2023 Fiscal Year Research-status Report
我が国の「納涼」とそれを支える水辺社会に関する近現代史研究
Project/Area Number |
20K06115
|
Research Institution | Kansai University |
Principal Investigator |
林 倫子 関西大学, 環境都市工学部, 准教授 (60609808)
|
Project Period (FY) |
2020-04-01 – 2025-03-31
|
Keywords | 河川 / 納涼 / 風致 |
Outline of Annual Research Achievements |
本研究では、我が国の歴史上にみられた「水辺社会」の一例として、日本各地の水辺に開設されてきた夏季納涼の場に着目する。
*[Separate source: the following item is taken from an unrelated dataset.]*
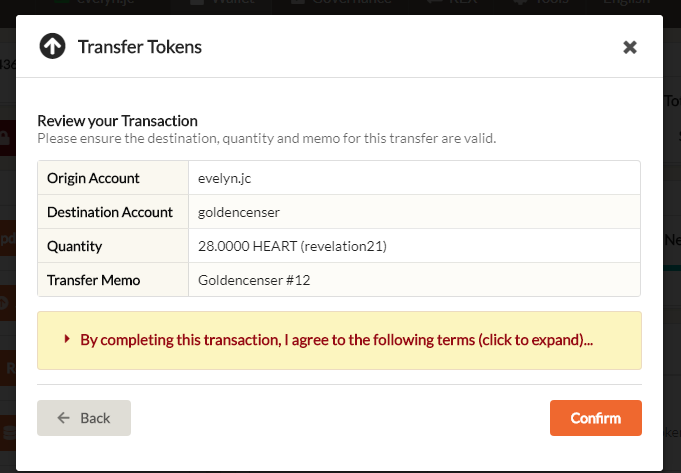Expand the transaction terms agreement text
The height and width of the screenshot is (473, 681).
point(336,340)
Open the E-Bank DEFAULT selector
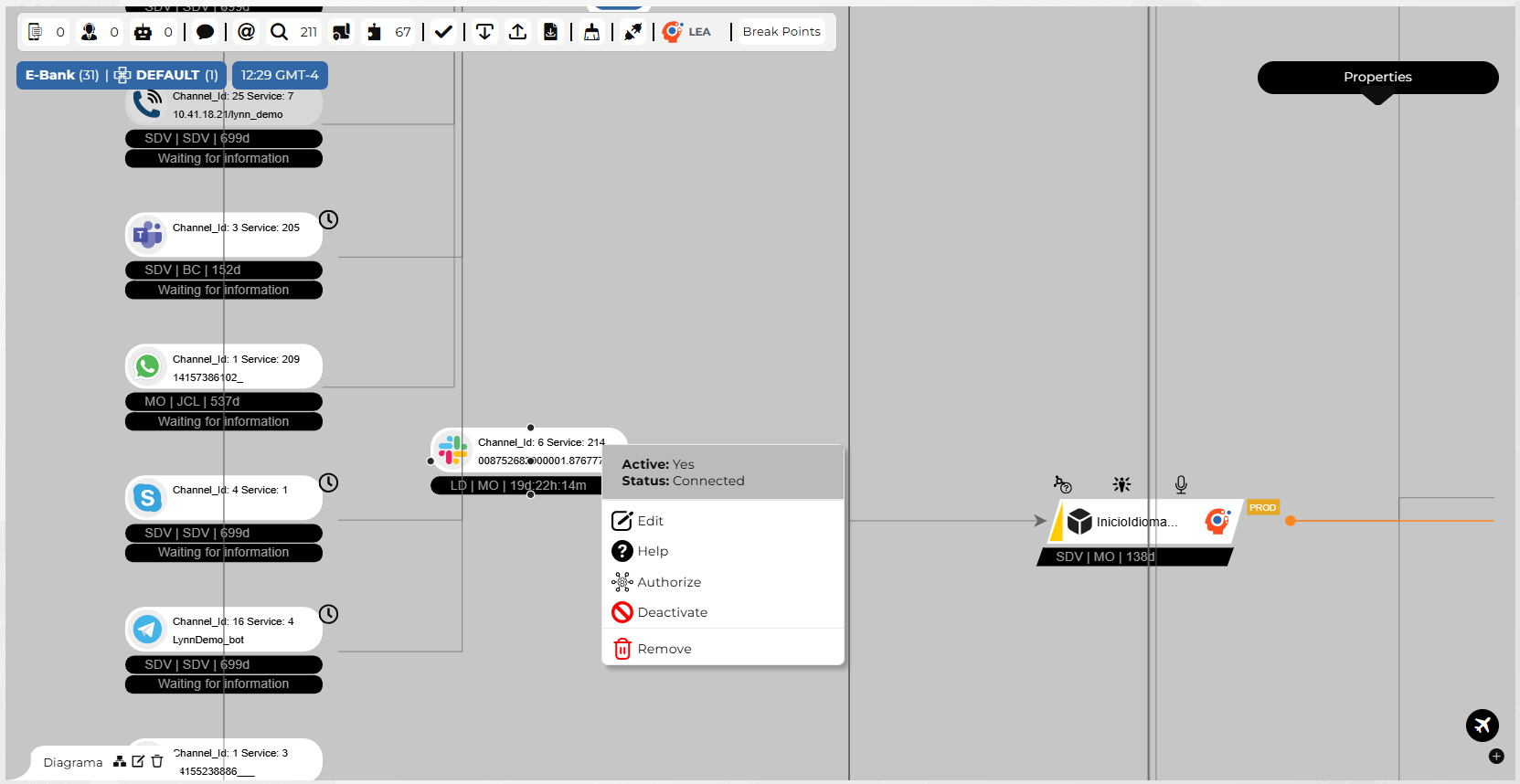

河川管理者・営業者・利用者という各ステイクホルダーの利害関係をどのような管理・運営によって調整してきたのかという、納涼の場となった水辺をとりまく社会的システムを解明し、今後の「水辺社会」デザインにおいて参照すべき先行事例を蓄積することを目的としている。 2023年度は、前年度までに進めてきた京都鴨川の納涼および風景形成に関する研究成果を、パリ社会科学高等研究院主催のワークショップ「Workshop on the Connections in Water History: France-Japan, Early Modern-Modern, Engineering-History」において発表した。ワークショップにおいては、パリと京都の近代河川空間整備における類似性について議論を行い、国際間比較という視点を得た。 次に、大阪大川納涼については、川での遊びのアクティビティやその取り締まりに関する新聞記事や二次資料の収集を継続した。市内遊所とのつながりからみた大川納涼の位置づけについて、土木学会関西支部主催の「関西土木工学交流発表会」と土木学会景観・デザイン研究発表会にて発表した。 今後は、大阪大川納涼に関する各種資料収集とその分析を進めるとともに、京都鴨川の近代納涼場の変遷と空間整備について、また宇治川の宇治公園形成について、研究成果を査読論文として取りまとめる予定である。
|
Current Status of Research Progress |
Current Status of Research Progress
2: Research has progressed on the whole more than it was originally planned.
Reason
2023年度に予定していた内容のうち、京都鴨川および宇治川の研究成果のとりまとめと査読論文執筆については未完成に終わったが、これは、急遽京都鴨川の研究内容を国際ワークショップで発表する機会を得、その準備等に時間を割いたためである。査読論文のとりまとめは2024年度中に行う予定である。 また、2022年度より本格的に着手し始めた大阪大川納涼については、2023年度中に大きく前進し、2度の学会発表を行うことができた。2024年度にはそれをさらに進め、京都鴨川の納涼との比較から時代的変化や地域的特徴についても考察していく予定である。
|
Strategy for Future Research Activity |
2020年度末に、研究期間の1年延長を決定し以下のような計画を立て、かつ、コロナ禍という社会情勢を鑑みて関西圏の対象地に重きを置いた調査計画にシフトさせた。 テーマ1「三都納涼および国内の主要な納涼の場の把握」(2020~2021年度) テーマ2「納涼の場の空間・景観の実態解明」(2021~2023年度) テーマ3「納涼の場の管理・運営・利用面に着目した都市社会学的解明」(2022~2024年度) 京都鴨川および宇治川の研究は、テーマ1~3のすべてについてほぼ完成に近づいているため、研究成果の論文執筆を進めるとともに、2023年度の国際ワークショップで得た河川空間整備の国際比較という視点も踏まえて、内容を充実させる予定である。 大阪大川の研究は、現在テーマ2から3にかけての途上にある。2024年度には継続して調査を進めていく。
|
Causes of Carryover |
2020年度から2022年度までの新型コロナウィルスの感染拡大による出張自粛方針により、関東をはじめとする遠方への出張が難しい時期が続いた。これを受けて、確実な研究遂行を達成するため、全国各地に予定していた研究対象地を関西方面に絞った。これにより、出張旅費や、さらには出張を伴う調査にかかる学生アルバイト謝金の支出額が想定額を下回った。以上が、全体的に予算執行が滞っている理由である。 2024年度は、関西地区内でも濃密な研究成果を上げるために、学生アルバイト謝金や資料購入に充てる予算を増やし、使用していく予定である。また、2020年度から2022年度までに滞ってしまった研究内容と未執行となっている研究費については、今後、1年間の研究期間延長を申請し完遂させる予定としている。